Actualmente estão sob gestão da Renamo os municípios da Beira, Marromeu, Angoche, Ilha de Moçambique, Nacala. Sendo os demais, dos 33 em que houve eleições autárquicas em 2003, geridos pelo partido Frelimo. Nesta eleições, as terceiras autárquicas, há mais 10 cidades e vilas, pelo que o número de autarquias no país sobre para 43.

Edson Macuácua defendeu o seu veredicto nos seguintes termos: "as realizações de vulto da Frelimo se encontram nos municípios que estão sob gestão danosa e dolosa da Renamo".

Elogiou os efeitos no caso visível da cidade da Beira, em que o edil, Daviz Simango demonstrou a sua humildade e vontade de trabalhar em prol dos munícipes beirenses diferentemente de Lucas Renço e Chivavice Muchangaje. Macuácua insistiu em alegar que a boa saúde que existe neste momento nas estradas, saneamento do meio, saúde, energia, água e educação foram realizadas na esfera de actuação do Governo da Frelimo.

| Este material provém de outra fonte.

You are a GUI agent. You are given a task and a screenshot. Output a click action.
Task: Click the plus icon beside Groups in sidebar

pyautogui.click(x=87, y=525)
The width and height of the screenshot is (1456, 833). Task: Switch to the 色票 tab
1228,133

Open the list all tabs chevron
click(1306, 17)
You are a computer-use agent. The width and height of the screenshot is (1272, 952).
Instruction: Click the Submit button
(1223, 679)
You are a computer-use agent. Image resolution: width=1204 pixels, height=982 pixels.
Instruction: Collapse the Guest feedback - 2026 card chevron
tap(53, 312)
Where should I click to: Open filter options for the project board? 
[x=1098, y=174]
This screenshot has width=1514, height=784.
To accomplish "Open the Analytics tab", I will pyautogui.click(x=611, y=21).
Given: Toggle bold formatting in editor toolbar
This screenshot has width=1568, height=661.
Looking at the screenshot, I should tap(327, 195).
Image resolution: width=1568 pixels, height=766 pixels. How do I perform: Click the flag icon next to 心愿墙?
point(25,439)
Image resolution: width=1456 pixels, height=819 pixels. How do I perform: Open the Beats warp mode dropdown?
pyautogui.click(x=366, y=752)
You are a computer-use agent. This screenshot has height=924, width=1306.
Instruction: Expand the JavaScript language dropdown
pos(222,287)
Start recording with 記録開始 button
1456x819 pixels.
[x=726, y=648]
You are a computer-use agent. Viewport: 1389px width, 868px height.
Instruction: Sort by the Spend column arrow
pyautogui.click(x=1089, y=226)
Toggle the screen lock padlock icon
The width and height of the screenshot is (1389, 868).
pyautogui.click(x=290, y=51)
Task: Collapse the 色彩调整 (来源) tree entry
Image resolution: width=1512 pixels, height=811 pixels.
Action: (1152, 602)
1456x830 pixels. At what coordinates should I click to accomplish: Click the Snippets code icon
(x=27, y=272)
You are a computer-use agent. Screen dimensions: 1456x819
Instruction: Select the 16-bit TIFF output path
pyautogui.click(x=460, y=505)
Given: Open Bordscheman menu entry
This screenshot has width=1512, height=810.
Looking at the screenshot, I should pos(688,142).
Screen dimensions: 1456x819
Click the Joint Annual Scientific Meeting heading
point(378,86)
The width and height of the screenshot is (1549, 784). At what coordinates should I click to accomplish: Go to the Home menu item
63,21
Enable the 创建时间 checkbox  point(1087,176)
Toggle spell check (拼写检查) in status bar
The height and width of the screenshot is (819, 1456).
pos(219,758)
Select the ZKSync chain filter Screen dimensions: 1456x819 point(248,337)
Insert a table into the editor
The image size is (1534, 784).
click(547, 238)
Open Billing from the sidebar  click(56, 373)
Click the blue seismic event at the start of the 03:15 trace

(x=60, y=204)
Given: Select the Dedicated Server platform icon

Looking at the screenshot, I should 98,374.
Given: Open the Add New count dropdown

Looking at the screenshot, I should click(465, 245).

"As áreas de estradas, saneamento do meio, saúde, energia, água e educação se enquadram na esfera de actuação do Governo da Frelimo porque os municípios não tem competências e nem recursos para agir nestes domínios", disse Macuácua ignorando totalmente a contribuição dos cidadãos dos diversos pontos do País para o Orçamento Geral do Estado, a ajuda internacional ao mesmo OGE, as contribuições autárquicas pagas pelos munícipes e todos os esforços locais no espírito da própria autarcisação.

Macuácua acrescenta ainda que o caso da cidade da Beira estende-se também a outros municípios onde o Governo da Frelimo realizou um investimento generoso e vigoroso e com isso permitiu que os municípios não ficassem marginalizado no rumo que o país está tomar na via do desenvolvimento.

Questionado sobre os motivos que o levam a avaliar como mau o desempenho do edil da cidade da Beira, Daviz Simango, Edson Macuácua alegou que foi por coincidência de desembolsos de fundos que Daviz Simango conseguiu encaixar-se no eixo certo, mas a sua concepção é anterior a sua eleição.

Na Beira a este propósito pergunta-se porque razão as coincidências de desembolsos não se deram nos largos anos que a Frelimo governou a autarquia antes de Daviz Simango e a Renamo-União Eleitoral.